Why Elon Musk Is No Steve Jobs

It was the kind of feud the Twitterati live for. When renowned venture capitalist Stewart Alsop took to Medium to scold Elon Musk for showing up late to a Tesla launch event, the CEO decided to teach Alsop a lesson and personally cancelled the former tech pundit’s Model X order.

The Twitterverse instantly erupted with “No Tesla for you!” quips, a throwback to Seinfeld’s infamous Soup Nazi. Indeed, you’d think a serial entrepreneur who runs two companies and chairs a third would have better things to do than to act so petty and vindictive. Apparently not.

Many have called Elon Musk the next Steve Jobs. Maybe in a pejorative sense, but while Musk is a genuine risk-taker who has accomplished a great deal, I think he has some serious issues to work out before proving himself worthy of such comparisons.

Musk’s fans may see him as a clean energy pioneer, SpaceX rocket man and Hyperloop visionary who makes big bets to benefit mankind. But not me. Under the veil of entrepreneurial do-gooder, I see a master manipulator who pushes the limits of media hype and financial engineering to get what he wants.

While the native South African has proven remarkably tenacious in bringing his visions to life, when it comes to time and capital, he seems to have a serious blind spot that leads to chronic overpromising and under-delivering. He has admitted to being overly optimistic, but I think the problem is far more systemic and concerning than just that.

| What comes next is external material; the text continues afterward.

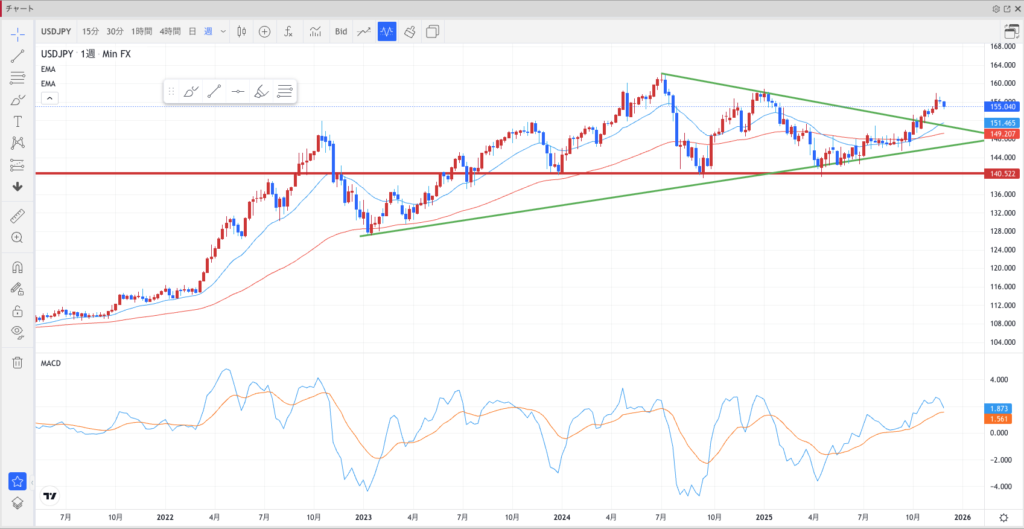Toggle the highlighted waveform toolbar button
This screenshot has width=1024, height=529.
point(386,31)
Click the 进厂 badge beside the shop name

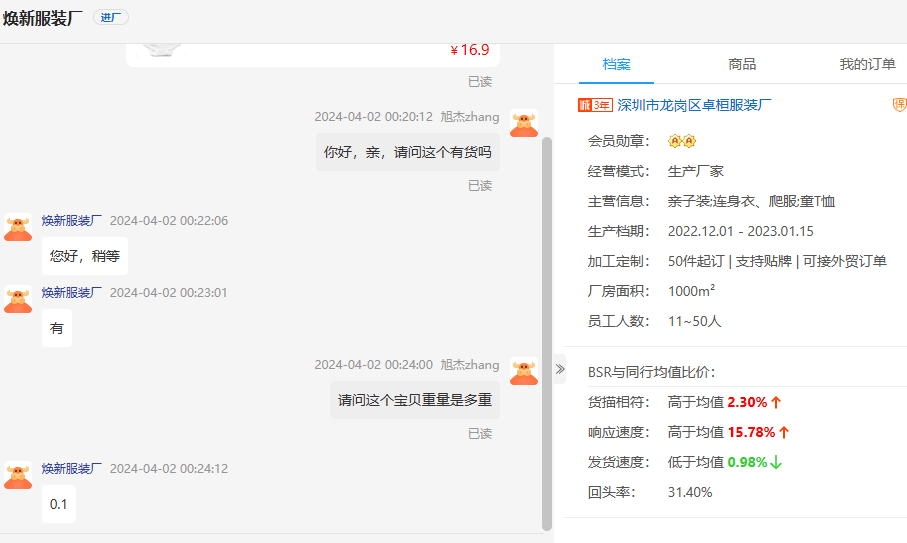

In August 2006 – two years before the first Tesla Roadster rolled off the production line – Musk detailed a long-term Master Plan to deliver “a sporty four door family car,” “a low cost family car” and “solar panels from SolarCity” to help transition us from hydrocarbons to solar electric power.

Prescient as that vision was, it also came with a clever scheme for bootstrapping each new product off the previous one. And therein lies the rub.

That scheme turned out to be a pipe dream that drastically underestimated the time and capital it takes to develop, manufacture and scale electric cars. There’s far more overlap in Tesla’s product pipeline than Musk originally predicted. And that, in turn, has added significant complexity, not to mention funding and delivery challenges, to an already difficult undertaking.

As a result, Tesla is typically about two years behind schedule and has never been profitable. In addition, Musk has been forced to employ ever more creative financial vehicles to fund each successive phase, including government loans, energy tax credits, stock offerings and customer down payments. And he’s not above using one company to bail out another, as evidenced by Tesla’s recent proposal to acquire SolarCity, which is chaired by Musk and run by two of his first cousins.

Meanwhile, the Model X – notably absent from Musk’s original plan – has been plagued by a myriad of quality and delivery problems. Production quantities came up short last quarter. And a recent fatal Model S collision is raising concerns that the advanced autopilot feature was rushed to market without proper testing and customer education.

Which brings us to another less-admirable aspect of Musk’s personality that rears its ugly head from time to time: a penchant for petty self-promotion.

While Musk has been a prolific venture investor and entrepreneur, I agree with those who argue his claims that he is a co-founder of PayPal or Tesla are false. I’ve been around the tech industry for more years than I care to admit, and the only definition of “founder” I’m aware of is someone who was literally part of a company’s creation. That is, until Musk came along.

Strange as it sounds, Musk thinks he deserves the right to call himself a co-founder, regardless of whether he was actually there from the beginning or not.

In 2007, he wrote a 2,256 word justification of co-founder status at PayPal to Gawker Media, even though the PayPal service was launched at Confinity by founders Max Levchin, Peter Thiel and two others long before it merged with Elon Musk’s company, X.com.

According to TechCrunch, Tesla was actually founded in 2003 by Martin Eberhard and Marc Tarpenning. Musk led the company’s Series A round of funding and became chairman, but he was not actively engaged with Tesla from the start. Eberhard sued Musk over this, but eventually settled and granted him the rights to the title.

Gawker says Musk has a ‘founder’ fetish. That sounds about right. While odd compulsions are not necessarily concerning, obsessing over minutiae can be a real problem for someone with extreme micromanaging tendencies and as many gigs as Musk has going on. Simply put, he does not have the time to waste on trivial matters.

Iconic tech pioneers like Jobs, Bill Gates, Jeff Bezos and Larry Ellison all had notable dark sides, but they overcame their issues and built enormously successful growth companies whose products changed our lives. And they created company cultures capable of sustaining that legacy for decades to come.

To join that elite group, Musk must do the same. He has his work cut out for him.